§ **YOUR GOAL**: Count every line of these entries that holds the word "will", and reply with the number only.

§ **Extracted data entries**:

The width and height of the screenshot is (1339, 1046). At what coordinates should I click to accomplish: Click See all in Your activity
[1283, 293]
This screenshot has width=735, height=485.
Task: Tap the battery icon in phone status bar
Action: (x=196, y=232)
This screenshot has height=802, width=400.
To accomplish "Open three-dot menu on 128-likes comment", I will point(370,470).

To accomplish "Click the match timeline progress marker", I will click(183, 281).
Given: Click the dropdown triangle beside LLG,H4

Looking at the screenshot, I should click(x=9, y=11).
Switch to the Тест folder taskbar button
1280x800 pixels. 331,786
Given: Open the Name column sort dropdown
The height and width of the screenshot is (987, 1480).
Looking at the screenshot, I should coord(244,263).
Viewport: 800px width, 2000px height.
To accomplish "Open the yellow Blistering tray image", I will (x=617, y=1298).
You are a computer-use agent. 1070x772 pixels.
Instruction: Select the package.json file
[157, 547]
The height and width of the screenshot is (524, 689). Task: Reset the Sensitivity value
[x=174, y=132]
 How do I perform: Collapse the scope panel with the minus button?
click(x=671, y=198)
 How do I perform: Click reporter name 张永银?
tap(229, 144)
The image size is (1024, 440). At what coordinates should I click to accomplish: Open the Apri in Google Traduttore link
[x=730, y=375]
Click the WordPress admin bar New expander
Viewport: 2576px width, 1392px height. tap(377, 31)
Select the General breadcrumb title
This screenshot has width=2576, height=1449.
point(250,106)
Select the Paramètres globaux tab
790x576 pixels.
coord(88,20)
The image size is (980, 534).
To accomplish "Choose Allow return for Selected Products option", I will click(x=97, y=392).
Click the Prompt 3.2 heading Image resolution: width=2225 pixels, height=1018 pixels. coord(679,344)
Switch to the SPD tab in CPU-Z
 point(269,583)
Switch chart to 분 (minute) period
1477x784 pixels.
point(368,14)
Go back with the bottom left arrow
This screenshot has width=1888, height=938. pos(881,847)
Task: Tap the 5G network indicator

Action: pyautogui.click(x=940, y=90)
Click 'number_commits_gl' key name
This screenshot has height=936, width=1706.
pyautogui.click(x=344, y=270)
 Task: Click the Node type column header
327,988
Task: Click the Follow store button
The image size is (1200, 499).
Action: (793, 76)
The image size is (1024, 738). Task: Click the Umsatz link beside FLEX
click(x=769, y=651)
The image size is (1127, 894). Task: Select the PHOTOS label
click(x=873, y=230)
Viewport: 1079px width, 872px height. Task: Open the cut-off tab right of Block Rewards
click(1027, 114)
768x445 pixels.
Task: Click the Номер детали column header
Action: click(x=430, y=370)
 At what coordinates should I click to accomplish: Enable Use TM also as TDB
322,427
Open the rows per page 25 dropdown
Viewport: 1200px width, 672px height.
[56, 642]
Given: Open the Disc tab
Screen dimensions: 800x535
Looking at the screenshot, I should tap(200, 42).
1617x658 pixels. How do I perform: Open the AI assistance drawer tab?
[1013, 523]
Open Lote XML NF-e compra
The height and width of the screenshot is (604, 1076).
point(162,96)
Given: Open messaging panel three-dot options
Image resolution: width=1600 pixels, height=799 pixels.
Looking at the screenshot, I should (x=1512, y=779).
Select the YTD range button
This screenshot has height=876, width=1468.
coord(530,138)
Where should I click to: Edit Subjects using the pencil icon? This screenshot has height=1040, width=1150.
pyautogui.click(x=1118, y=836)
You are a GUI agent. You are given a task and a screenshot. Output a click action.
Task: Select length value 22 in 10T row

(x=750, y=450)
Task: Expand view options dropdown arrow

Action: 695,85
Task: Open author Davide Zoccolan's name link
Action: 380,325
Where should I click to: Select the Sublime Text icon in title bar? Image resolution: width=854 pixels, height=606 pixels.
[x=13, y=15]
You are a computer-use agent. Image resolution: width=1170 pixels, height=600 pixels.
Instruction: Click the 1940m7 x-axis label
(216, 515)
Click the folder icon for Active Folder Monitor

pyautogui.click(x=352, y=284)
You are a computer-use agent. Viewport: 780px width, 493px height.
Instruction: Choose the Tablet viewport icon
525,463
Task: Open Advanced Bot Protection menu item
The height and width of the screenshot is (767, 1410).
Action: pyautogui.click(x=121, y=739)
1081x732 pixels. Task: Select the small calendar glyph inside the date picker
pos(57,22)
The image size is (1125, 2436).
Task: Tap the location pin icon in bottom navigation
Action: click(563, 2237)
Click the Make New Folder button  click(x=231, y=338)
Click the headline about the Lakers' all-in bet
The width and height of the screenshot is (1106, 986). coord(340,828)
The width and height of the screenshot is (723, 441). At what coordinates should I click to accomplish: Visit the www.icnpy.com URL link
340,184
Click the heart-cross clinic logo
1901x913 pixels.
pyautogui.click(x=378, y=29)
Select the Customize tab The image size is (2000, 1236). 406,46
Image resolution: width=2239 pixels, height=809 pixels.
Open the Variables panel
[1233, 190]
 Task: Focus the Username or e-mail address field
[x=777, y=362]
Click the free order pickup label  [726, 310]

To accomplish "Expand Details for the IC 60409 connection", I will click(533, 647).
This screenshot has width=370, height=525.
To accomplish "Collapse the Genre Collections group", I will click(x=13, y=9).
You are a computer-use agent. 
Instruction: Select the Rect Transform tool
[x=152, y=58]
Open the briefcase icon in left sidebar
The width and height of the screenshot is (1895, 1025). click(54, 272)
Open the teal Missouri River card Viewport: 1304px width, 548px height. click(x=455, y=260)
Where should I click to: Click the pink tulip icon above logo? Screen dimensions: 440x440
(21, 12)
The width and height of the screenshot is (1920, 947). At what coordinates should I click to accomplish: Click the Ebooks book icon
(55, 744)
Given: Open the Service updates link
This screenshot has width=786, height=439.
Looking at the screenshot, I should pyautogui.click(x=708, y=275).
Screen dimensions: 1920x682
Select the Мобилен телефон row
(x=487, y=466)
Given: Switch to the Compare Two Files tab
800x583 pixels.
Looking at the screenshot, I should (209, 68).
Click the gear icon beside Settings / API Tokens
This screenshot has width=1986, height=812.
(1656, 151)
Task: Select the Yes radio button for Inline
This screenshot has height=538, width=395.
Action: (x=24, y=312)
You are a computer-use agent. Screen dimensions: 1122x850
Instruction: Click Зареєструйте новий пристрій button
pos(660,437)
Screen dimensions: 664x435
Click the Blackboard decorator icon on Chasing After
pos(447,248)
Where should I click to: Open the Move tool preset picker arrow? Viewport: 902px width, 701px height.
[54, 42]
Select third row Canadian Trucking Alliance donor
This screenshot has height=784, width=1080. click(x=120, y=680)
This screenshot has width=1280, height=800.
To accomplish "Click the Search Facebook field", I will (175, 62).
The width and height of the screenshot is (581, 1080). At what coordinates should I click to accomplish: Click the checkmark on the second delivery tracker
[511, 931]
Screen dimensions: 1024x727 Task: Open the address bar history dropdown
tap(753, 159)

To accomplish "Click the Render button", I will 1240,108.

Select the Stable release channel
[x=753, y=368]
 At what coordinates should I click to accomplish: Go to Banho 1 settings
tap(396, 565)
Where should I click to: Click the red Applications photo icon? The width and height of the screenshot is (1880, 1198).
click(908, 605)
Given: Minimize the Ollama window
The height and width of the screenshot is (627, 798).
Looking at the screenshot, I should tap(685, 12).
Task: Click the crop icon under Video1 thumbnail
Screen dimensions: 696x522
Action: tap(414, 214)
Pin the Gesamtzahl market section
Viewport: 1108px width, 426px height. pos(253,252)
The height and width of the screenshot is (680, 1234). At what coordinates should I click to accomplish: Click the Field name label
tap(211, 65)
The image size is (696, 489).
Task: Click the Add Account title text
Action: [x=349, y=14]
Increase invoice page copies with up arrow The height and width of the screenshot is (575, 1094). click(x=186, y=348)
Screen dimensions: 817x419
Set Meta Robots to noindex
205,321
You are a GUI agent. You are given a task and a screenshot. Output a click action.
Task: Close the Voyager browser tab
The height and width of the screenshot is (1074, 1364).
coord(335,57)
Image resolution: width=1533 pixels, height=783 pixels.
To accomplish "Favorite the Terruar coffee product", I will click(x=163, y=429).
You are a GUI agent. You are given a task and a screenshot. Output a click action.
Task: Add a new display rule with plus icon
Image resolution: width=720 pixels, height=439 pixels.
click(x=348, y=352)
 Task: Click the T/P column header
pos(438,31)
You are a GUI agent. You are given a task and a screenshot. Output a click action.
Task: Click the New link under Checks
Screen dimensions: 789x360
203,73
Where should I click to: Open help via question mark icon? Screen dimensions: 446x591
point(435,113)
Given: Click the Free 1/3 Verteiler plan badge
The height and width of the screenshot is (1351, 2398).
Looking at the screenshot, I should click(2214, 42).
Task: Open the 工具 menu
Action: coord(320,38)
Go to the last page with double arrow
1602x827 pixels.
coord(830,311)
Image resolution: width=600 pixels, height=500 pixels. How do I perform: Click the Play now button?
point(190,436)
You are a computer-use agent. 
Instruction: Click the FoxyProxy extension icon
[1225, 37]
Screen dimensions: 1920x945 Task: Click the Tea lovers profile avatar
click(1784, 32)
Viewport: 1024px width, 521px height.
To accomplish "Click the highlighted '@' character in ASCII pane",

§ **SOLUTION TO THIS EXERCISE**: 9